Stored data entries
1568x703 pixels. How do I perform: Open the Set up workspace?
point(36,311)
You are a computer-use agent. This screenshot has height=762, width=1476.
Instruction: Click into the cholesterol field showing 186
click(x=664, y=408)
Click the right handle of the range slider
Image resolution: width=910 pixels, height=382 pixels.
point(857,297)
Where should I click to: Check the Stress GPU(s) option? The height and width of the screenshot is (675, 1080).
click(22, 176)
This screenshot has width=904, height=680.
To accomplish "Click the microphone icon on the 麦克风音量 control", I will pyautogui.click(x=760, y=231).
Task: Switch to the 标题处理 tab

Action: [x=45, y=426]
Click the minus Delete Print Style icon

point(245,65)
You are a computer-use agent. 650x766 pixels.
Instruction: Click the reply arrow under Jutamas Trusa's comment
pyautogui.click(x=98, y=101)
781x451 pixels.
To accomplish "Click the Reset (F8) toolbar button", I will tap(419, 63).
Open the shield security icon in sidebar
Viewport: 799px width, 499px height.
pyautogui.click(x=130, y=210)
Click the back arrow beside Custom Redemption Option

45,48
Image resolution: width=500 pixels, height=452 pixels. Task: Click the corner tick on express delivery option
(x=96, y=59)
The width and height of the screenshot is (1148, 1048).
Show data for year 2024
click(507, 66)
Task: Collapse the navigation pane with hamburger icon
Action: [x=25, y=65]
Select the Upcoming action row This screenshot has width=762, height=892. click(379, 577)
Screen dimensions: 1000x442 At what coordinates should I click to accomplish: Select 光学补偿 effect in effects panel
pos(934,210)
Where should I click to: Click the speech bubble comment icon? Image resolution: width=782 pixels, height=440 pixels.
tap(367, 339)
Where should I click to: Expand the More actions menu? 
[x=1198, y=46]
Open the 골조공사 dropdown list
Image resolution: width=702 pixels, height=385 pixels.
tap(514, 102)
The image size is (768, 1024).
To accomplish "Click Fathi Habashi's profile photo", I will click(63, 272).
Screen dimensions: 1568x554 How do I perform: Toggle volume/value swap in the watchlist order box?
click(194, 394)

▸ **What this task involves**:
All that is wanted is an exact copy of the lines above from the one with "Image resolution: width=500" through the one with "Select the Upcoming", with both ends included.

▸ **Answer space**:
Image resolution: width=500 pixels, height=452 pixels. Task: Click the corner tick on express delivery option
(x=96, y=59)
The width and height of the screenshot is (1148, 1048).
Show data for year 2024
click(507, 66)
Task: Collapse the navigation pane with hamburger icon
Action: [x=25, y=65]
Select the Upcoming action row This screenshot has width=762, height=892. click(379, 577)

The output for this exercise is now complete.